#### INSTRUCTIONS TO FOLLOW
Copy out each line of the records below that contains the word "sidebar". Case counts, so a match must have the same capitalization.

[start]

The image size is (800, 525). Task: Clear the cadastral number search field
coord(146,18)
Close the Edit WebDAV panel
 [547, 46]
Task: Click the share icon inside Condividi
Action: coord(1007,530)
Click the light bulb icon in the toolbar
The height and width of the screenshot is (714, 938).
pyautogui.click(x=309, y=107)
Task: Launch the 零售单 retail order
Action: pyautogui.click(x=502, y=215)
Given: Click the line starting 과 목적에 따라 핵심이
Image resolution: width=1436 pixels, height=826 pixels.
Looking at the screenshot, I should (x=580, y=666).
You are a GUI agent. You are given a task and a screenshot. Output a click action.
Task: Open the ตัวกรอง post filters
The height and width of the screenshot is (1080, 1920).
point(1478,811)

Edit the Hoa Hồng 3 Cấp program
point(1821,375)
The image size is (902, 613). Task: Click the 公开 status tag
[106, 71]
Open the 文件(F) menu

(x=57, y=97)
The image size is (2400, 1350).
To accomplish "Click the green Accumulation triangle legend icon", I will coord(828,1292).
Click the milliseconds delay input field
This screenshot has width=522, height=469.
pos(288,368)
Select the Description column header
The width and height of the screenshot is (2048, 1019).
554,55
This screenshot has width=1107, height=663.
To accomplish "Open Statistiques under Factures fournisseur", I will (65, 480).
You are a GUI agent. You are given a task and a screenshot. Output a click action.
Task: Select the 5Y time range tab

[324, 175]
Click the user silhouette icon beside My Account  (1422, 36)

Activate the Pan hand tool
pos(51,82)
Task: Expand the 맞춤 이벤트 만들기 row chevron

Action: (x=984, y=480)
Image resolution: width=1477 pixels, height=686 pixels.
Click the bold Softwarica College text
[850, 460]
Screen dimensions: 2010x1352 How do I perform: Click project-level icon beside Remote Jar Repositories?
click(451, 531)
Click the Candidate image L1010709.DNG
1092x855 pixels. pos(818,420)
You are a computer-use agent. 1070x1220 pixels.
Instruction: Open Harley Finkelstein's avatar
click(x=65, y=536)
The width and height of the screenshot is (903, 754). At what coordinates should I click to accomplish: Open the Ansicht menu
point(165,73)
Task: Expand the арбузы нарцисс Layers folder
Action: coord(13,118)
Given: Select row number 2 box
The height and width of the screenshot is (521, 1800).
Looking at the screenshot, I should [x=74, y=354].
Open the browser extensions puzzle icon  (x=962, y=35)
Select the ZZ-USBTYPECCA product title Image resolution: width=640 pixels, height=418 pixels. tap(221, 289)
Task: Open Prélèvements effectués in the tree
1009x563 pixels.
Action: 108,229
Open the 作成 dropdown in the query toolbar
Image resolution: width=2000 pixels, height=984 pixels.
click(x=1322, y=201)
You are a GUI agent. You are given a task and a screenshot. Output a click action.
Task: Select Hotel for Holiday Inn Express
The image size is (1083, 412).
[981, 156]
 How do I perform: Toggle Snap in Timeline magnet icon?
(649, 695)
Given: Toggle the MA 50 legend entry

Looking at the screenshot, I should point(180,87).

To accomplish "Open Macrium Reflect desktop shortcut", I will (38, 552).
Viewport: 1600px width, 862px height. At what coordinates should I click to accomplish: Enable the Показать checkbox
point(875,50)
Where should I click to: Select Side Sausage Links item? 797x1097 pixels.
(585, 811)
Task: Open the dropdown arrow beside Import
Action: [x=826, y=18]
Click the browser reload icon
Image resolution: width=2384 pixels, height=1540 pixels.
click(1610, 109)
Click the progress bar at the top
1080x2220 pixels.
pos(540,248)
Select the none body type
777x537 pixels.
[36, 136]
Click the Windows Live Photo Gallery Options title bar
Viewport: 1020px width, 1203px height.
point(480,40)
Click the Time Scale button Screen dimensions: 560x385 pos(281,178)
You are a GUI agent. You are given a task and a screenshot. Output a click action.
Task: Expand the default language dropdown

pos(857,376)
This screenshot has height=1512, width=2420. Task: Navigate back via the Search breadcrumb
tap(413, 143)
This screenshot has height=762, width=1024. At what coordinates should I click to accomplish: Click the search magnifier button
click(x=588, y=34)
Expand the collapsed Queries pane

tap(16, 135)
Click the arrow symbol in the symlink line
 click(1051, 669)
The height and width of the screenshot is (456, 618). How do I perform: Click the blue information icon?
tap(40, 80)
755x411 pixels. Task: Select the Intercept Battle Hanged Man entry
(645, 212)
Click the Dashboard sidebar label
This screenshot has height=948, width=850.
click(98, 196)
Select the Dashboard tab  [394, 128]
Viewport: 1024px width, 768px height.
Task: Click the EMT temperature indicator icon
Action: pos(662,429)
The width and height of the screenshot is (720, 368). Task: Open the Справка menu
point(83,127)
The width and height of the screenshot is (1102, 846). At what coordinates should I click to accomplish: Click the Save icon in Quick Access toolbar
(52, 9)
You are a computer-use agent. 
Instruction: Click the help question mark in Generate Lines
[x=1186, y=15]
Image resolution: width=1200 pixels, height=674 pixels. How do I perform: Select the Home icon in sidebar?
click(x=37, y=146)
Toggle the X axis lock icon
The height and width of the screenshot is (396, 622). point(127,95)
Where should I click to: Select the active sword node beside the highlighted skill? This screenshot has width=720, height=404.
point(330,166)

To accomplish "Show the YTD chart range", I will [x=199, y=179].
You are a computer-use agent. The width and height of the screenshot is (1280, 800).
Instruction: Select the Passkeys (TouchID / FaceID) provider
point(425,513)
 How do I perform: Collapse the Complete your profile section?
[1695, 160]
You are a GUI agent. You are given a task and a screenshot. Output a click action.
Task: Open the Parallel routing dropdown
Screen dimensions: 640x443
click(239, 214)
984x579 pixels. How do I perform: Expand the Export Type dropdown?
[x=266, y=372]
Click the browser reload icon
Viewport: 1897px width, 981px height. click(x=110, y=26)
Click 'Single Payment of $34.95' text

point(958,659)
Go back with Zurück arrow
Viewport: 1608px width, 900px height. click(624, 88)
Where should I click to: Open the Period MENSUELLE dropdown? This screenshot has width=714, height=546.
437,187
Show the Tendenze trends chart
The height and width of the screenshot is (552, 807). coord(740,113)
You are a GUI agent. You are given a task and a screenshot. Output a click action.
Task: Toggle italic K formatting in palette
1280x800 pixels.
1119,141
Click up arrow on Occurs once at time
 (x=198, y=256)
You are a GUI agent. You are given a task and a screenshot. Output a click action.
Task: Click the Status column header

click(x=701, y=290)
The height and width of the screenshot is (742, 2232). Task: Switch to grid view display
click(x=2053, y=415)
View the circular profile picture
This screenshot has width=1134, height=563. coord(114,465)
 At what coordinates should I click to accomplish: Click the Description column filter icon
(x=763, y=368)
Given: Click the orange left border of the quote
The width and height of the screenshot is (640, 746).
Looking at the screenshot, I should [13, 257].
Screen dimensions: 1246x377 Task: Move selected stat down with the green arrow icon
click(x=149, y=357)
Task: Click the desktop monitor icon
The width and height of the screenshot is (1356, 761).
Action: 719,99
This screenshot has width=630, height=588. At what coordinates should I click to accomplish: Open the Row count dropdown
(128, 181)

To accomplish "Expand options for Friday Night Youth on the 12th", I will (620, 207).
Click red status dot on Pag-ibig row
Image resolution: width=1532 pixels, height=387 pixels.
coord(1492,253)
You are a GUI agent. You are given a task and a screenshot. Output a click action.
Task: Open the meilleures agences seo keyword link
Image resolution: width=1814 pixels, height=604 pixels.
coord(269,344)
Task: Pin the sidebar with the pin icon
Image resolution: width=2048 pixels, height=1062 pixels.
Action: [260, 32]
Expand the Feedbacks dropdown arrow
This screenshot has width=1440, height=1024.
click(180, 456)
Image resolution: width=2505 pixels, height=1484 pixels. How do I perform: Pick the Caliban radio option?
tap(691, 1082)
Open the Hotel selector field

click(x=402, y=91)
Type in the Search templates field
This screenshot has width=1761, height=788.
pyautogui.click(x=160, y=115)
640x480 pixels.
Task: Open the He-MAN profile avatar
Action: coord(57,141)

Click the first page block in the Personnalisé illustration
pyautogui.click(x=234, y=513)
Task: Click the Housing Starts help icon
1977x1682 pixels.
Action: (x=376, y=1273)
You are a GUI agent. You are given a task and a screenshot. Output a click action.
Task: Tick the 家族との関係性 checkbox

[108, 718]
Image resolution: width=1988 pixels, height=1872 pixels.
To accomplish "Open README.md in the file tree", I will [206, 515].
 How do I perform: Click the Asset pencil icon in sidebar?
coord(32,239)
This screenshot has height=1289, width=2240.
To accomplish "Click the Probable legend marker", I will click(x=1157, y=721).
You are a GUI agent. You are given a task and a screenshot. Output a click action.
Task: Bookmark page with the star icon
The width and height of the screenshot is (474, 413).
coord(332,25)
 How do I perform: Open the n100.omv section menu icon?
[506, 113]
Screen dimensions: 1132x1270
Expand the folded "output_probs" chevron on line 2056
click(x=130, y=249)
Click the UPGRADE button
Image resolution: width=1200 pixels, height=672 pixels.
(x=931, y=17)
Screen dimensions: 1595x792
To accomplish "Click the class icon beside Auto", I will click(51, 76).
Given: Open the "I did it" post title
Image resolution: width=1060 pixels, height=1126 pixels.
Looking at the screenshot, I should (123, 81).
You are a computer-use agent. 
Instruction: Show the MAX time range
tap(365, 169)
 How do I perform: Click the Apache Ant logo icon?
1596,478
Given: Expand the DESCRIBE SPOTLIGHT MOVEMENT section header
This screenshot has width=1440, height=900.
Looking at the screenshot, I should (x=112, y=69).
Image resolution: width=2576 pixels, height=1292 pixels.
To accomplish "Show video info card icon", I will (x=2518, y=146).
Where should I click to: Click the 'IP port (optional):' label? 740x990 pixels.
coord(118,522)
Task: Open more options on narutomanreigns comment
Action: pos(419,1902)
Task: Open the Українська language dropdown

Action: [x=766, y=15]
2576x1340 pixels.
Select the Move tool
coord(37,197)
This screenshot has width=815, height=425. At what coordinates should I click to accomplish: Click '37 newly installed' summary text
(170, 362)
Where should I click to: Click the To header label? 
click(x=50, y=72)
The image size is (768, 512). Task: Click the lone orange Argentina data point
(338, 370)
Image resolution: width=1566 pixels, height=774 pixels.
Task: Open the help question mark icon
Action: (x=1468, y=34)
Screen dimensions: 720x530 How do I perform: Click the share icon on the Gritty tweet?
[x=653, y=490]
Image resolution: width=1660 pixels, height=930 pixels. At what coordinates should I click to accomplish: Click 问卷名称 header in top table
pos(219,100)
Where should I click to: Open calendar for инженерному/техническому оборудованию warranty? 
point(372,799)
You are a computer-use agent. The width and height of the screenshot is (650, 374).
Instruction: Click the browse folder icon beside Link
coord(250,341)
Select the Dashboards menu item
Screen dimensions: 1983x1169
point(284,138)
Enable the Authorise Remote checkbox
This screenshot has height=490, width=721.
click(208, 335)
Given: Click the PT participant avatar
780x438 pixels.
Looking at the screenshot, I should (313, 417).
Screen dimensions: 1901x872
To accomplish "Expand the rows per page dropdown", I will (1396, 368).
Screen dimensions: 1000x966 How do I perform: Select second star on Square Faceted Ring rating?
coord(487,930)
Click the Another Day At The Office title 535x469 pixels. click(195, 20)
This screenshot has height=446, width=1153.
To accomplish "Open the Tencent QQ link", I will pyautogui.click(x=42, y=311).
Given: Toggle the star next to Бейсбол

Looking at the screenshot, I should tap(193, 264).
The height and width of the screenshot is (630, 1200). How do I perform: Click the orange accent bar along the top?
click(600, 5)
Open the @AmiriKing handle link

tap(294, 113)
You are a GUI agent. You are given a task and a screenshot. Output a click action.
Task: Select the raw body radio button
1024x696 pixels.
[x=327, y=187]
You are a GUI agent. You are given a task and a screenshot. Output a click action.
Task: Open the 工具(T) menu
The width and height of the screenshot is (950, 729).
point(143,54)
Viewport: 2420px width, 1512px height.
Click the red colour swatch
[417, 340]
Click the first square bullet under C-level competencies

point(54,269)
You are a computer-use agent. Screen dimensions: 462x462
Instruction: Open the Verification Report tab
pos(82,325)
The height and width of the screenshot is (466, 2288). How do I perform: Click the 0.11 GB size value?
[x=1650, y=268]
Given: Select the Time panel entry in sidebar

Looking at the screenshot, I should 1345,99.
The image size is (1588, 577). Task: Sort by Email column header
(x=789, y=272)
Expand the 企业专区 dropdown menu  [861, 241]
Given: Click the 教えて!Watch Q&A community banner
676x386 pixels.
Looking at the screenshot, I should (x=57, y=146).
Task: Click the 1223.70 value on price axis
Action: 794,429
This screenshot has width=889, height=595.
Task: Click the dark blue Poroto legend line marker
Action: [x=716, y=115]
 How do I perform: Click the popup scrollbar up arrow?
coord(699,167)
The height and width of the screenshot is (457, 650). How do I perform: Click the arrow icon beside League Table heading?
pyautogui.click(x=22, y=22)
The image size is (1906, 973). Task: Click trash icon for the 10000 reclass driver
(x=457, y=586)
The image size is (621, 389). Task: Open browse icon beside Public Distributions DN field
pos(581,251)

[end]

#### ANSWER TO THE PROBLEM
Click the Dashboard sidebar label
Image resolution: width=1200 pixels, height=674 pixels. How do I perform: Select the Home icon in sidebar?
Task: Pin the sidebar with the pin icon
 How do I perform: Click the Asset pencil icon in sidebar?
Given: Select the Time panel entry in sidebar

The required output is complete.